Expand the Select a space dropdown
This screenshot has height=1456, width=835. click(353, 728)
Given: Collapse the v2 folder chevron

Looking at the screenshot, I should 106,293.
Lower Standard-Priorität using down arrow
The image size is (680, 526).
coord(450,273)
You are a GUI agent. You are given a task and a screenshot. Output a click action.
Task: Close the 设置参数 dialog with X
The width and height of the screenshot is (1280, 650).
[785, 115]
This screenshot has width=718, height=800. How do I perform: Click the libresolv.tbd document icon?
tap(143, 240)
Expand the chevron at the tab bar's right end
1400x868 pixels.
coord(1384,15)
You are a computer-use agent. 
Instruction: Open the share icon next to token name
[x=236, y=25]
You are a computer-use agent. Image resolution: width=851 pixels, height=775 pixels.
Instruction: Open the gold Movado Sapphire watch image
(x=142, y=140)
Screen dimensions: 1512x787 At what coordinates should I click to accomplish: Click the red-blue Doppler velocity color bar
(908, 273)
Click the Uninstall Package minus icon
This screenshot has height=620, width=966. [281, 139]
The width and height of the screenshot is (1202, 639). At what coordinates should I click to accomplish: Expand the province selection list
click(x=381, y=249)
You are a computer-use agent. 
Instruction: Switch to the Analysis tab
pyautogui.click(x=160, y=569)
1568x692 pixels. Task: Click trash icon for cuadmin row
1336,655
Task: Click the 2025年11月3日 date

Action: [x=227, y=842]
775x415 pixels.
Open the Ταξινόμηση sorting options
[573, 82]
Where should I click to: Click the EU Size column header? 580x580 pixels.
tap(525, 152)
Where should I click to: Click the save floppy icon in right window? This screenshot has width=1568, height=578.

# # # # #

### What the task asks
Repeat the whole listing word for word.

### Response area
Expand the Select a space dropdown
This screenshot has height=1456, width=835. click(353, 728)
Given: Collapse the v2 folder chevron

Looking at the screenshot, I should 106,293.
Lower Standard-Priorität using down arrow
The image size is (680, 526).
coord(450,273)
You are a GUI agent. You are given a task and a screenshot. Output a click action.
Task: Close the 设置参数 dialog with X
The width and height of the screenshot is (1280, 650).
[785, 115]
This screenshot has width=718, height=800. How do I perform: Click the libresolv.tbd document icon?
tap(143, 240)
Expand the chevron at the tab bar's right end
1400x868 pixels.
coord(1384,15)
You are a computer-use agent. 
Instruction: Open the share icon next to token name
[x=236, y=25]
You are a computer-use agent. Image resolution: width=851 pixels, height=775 pixels.
Instruction: Open the gold Movado Sapphire watch image
(x=142, y=140)
Screen dimensions: 1512x787 At what coordinates should I click to accomplish: Click the red-blue Doppler velocity color bar
(908, 273)
Click the Uninstall Package minus icon
This screenshot has height=620, width=966. [281, 139]
The width and height of the screenshot is (1202, 639). At what coordinates should I click to accomplish: Expand the province selection list
click(x=381, y=249)
You are a computer-use agent. 
Instruction: Switch to the Analysis tab
pyautogui.click(x=160, y=569)
1568x692 pixels. Task: Click trash icon for cuadmin row
1336,655
Task: Click the 2025年11月3日 date

Action: [x=227, y=842]
775x415 pixels.
Open the Ταξινόμηση sorting options
[573, 82]
Where should I click to: Click the EU Size column header? 580x580 pixels.
tap(525, 152)
Where should I click to: Click the save floppy icon in right window? This screenshot has width=1568, height=578.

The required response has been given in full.